PROBLEM TO WORK ON ->
Line by line, output the entries below exactly as they appear.

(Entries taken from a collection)
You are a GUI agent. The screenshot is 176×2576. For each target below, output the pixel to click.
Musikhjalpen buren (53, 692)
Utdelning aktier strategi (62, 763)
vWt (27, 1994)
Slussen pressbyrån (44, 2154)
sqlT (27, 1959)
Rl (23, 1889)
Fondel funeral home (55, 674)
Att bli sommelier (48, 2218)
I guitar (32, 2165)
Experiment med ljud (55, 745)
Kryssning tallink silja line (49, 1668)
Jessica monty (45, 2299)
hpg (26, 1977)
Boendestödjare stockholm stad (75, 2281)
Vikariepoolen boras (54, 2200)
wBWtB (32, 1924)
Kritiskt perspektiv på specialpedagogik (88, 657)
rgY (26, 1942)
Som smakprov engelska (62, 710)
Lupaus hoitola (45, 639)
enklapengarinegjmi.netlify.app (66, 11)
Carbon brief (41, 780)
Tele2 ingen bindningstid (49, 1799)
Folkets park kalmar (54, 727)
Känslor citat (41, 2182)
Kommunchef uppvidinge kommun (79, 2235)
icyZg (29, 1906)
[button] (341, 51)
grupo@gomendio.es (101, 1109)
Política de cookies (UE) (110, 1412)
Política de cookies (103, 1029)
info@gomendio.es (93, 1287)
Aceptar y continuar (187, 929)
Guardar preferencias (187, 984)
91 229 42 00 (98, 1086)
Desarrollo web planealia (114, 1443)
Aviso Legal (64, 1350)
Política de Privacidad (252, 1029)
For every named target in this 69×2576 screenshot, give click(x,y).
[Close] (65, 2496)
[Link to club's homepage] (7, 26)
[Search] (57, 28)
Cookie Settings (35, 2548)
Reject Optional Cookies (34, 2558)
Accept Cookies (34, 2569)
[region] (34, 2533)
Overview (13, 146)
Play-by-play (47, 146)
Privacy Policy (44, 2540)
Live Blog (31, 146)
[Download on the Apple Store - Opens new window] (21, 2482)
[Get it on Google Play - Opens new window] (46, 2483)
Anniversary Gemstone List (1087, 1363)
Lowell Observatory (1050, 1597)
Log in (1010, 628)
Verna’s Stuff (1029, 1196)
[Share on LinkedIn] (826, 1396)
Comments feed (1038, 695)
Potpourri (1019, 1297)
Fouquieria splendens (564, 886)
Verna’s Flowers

EXERCISE ANSWER ->
You are a GUI agent. The screenshot is 176×2576. For each target below, output the pixel to click.
Musikhjalpen buren (53, 692)
Utdelning aktier strategi (62, 763)
vWt (27, 1994)
Slussen pressbyrån (44, 2154)
sqlT (27, 1959)
Rl (23, 1889)
Fondel funeral home (55, 674)
Att bli sommelier (48, 2218)
I guitar (32, 2165)
Experiment med ljud (55, 745)
Kryssning tallink silja line (49, 1668)
Jessica monty (45, 2299)
hpg (26, 1977)
Boendestödjare stockholm stad (75, 2281)
Vikariepoolen boras (54, 2200)
wBWtB (32, 1924)
Kritiskt perspektiv på specialpedagogik (88, 657)
rgY (26, 1942)
Som smakprov engelska (62, 710)
Lupaus hoitola (45, 639)
enklapengarinegjmi.netlify.app (66, 11)
Carbon brief (41, 780)
Tele2 ingen bindningstid (49, 1799)
Folkets park kalmar (54, 727)
Känslor citat (41, 2182)
Kommunchef uppvidinge kommun (79, 2235)
icyZg (29, 1906)
[button] (341, 51)
grupo@gomendio.es (101, 1109)
Política de cookies (UE) (110, 1412)
Política de cookies (103, 1029)
info@gomendio.es (93, 1287)
Aceptar y continuar (187, 929)
Guardar preferencias (187, 984)
91 229 42 00 (98, 1086)
Desarrollo web planealia (114, 1443)
Aviso Legal (64, 1350)
Política de Privacidad (252, 1029)
For every named target in this 69×2576 screenshot, give click(x,y).
[Close] (65, 2496)
[Link to club's homepage] (7, 26)
[Search] (57, 28)
Cookie Settings (35, 2548)
Reject Optional Cookies (34, 2558)
Accept Cookies (34, 2569)
[region] (34, 2533)
Overview (13, 146)
Play-by-play (47, 146)
Privacy Policy (44, 2540)
Live Blog (31, 146)
[Download on the Apple Store - Opens new window] (21, 2482)
[Get it on Google Play - Opens new window] (46, 2483)
Anniversary Gemstone List (1087, 1363)
Lowell Observatory (1050, 1597)
Log in (1010, 628)
Verna’s Stuff (1029, 1196)
[Share on LinkedIn] (826, 1396)
Comments feed (1038, 695)
Potpourri (1019, 1297)
Fouquieria splendens (564, 886)
Verna’s Flowers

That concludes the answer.